EXERCISE PROMPT:
Take the entries below and retype them exactly.

DATA TO PROCESS:
════════════════════
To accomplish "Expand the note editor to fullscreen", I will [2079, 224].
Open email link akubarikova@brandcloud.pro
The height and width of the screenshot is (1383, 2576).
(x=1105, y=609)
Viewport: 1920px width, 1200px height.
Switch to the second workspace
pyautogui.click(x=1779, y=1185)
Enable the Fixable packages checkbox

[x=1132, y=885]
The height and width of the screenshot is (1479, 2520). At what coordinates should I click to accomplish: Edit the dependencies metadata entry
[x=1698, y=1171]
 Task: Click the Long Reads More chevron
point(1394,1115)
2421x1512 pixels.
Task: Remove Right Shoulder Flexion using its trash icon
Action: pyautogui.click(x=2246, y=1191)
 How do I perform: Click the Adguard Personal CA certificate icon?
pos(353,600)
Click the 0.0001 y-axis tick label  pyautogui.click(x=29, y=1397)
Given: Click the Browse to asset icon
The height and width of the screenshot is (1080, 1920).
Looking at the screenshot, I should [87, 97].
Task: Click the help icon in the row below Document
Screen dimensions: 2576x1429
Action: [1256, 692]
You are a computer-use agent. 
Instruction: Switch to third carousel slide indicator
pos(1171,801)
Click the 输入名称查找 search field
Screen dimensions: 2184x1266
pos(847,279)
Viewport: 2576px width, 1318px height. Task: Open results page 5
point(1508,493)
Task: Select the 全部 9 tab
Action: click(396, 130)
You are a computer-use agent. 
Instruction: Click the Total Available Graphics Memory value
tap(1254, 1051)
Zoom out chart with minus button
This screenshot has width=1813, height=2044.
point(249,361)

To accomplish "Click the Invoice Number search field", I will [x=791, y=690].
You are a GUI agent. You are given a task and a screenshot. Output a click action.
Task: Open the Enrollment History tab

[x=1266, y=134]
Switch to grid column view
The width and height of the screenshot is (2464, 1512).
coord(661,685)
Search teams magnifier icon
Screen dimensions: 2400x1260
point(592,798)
════════════════════
TASK SOLUTION:
To accomplish "Expand the note editor to fullscreen", I will [2079, 224].
Open email link akubarikova@brandcloud.pro
The height and width of the screenshot is (1383, 2576).
(x=1105, y=609)
Viewport: 1920px width, 1200px height.
Switch to the second workspace
pyautogui.click(x=1779, y=1185)
Enable the Fixable packages checkbox

[x=1132, y=885]
The height and width of the screenshot is (1479, 2520). At what coordinates should I click to accomplish: Edit the dependencies metadata entry
[x=1698, y=1171]
 Task: Click the Long Reads More chevron
point(1394,1115)
2421x1512 pixels.
Task: Remove Right Shoulder Flexion using its trash icon
Action: pyautogui.click(x=2246, y=1191)
 How do I perform: Click the Adguard Personal CA certificate icon?
pos(353,600)
Click the 0.0001 y-axis tick label  pyautogui.click(x=29, y=1397)
Given: Click the Browse to asset icon
The height and width of the screenshot is (1080, 1920).
Looking at the screenshot, I should [87, 97].
Task: Click the help icon in the row below Document
Screen dimensions: 2576x1429
Action: [1256, 692]
You are a computer-use agent. 
Instruction: Switch to third carousel slide indicator
pos(1171,801)
Click the 输入名称查找 search field
Screen dimensions: 2184x1266
pos(847,279)
Viewport: 2576px width, 1318px height. Task: Open results page 5
point(1508,493)
Task: Select the 全部 9 tab
Action: click(396, 130)
You are a computer-use agent. 
Instruction: Click the Total Available Graphics Memory value
tap(1254, 1051)
Zoom out chart with minus button
This screenshot has width=1813, height=2044.
point(249,361)

To accomplish "Click the Invoice Number search field", I will [x=791, y=690].
You are a GUI agent. You are given a task and a screenshot. Output a click action.
Task: Open the Enrollment History tab

[x=1266, y=134]
Switch to grid column view
The width and height of the screenshot is (2464, 1512).
coord(661,685)
Search teams magnifier icon
Screen dimensions: 2400x1260
point(592,798)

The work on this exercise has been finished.